Terrance Hayes’ short story, “Still Air”, offers a grim illumination of the racialized colonization of the once flourishing Black neighborhood. In East Liberty's case, there is a strong sense of the efforts to erase the lived space of the historically black population that has inhabited the neighborhood, in favor of a shiny, new (and white) façade. Space theorist Edward Soja would attribute these aims of redevelopment to the secondspace, an “entirely ideational” space, “made up of projections into the empirical world from conceived or imagined geographies” (Soja 57). Rather than using East Liberty’s rich history as a guiding framework for holistic growth in the future, developers in the neighborhood have merely used glimmers, if anything, of the East Liberty of yesterday, and more of a marketing tool to play on people’s nostalgia than it is any genuine tribute to the neighborhood’s history. One needn’t look any further than property shark, Walnut Capital’s, development of the Penn at Walnut on Highland building. The high-rise luxury apartment development is a visual representation of everything that comes to mind when thinking of gentrification: corrugated steel of bright colors, streamlined balconies, and hard lines. This modernity is sharply contrasted by the building’s ground floor white stone façade, the last remaining artifact of its past, when it housed an independent shoe store and pharmacy, among other mom and pop shops. East Liberty’s newest residents want conflicting ideals:  their rose-colored “projections” of the neighborhood’s small town past but the physical comfort of new, chain presences: Whole Foods, Target, Orange Theory Fitness, the list goes on. Similar cases can be found repeating throughout the length of the neighborhood’s commercial strip. A block once inhabited by independent clothing establishments, specialty home stores, and family restaurants has been cleared for Dollar Tree and CVS. The lived experiences of longstanding East Liberty residents are inextricably tied to the strong sense of locality the neighborhood once possessed because of the cultural strongholds of independent businesses. As these small staples are increasingly priced out, East Liberty becomes more and more of a faceless urban environment, indistinguishable from any other city block of Starbucks and LA Fitness.

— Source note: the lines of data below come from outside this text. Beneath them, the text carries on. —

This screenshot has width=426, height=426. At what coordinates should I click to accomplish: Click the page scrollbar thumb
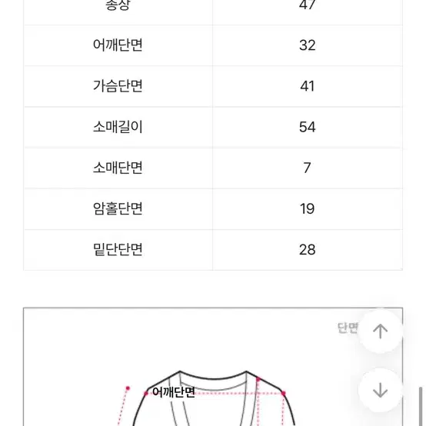[421, 407]
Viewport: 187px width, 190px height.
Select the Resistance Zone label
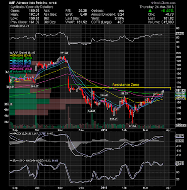pyautogui.click(x=126, y=85)
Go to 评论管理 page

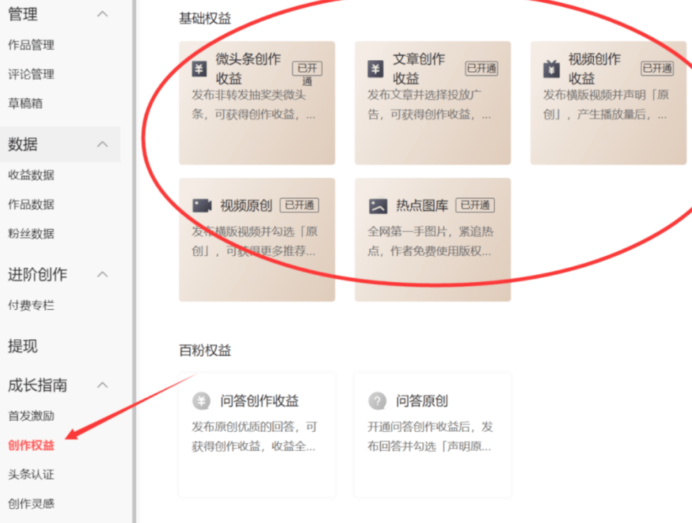[x=31, y=74]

Can we blame these small businesses for leaving though? Take Anthon’s for instance; an independent bakery and restaurant, and a Penn Avenue mainstay dating back to the 1940s that was pushed to shutter its doors in 2015. Into the neighborhood came the young “techies”, high-income earning professionals who much prefer the likes of the Livermore, an “Italian Osteria and cocktail bar”, (where a drink will run one upwards of $10)  than they do the down to earth comfort that Anthon’s and their counterparts offered their clientele, pricing out many a commercial staples. Pittsburgh resident and university professor, Nick Coles, writes in his article, “Black Homes Matter”, of the “deep injustice in the fact that many residents who lived through the period of “blight” in the neighborhood are not here to share in its renewal or in the wealth being generated” (Coles np). This sentiment can be aptly applied to the small businesses of East Liberty’s yesteryear as well. They put in the time, provide places of culture and leisure to the neighborhood, and instead are pushed out in favor of a new population’s needs and desires for the sleek and corporate. Where the future of East Liberty’s gentrifying business district lies is difficult to predict, as the neighborhood’s only constant seems to be its change. Though it can be said with certainty that the businesses and people alike will be ready to adapt and stand resilient in the face of radical evolution, just as they always have.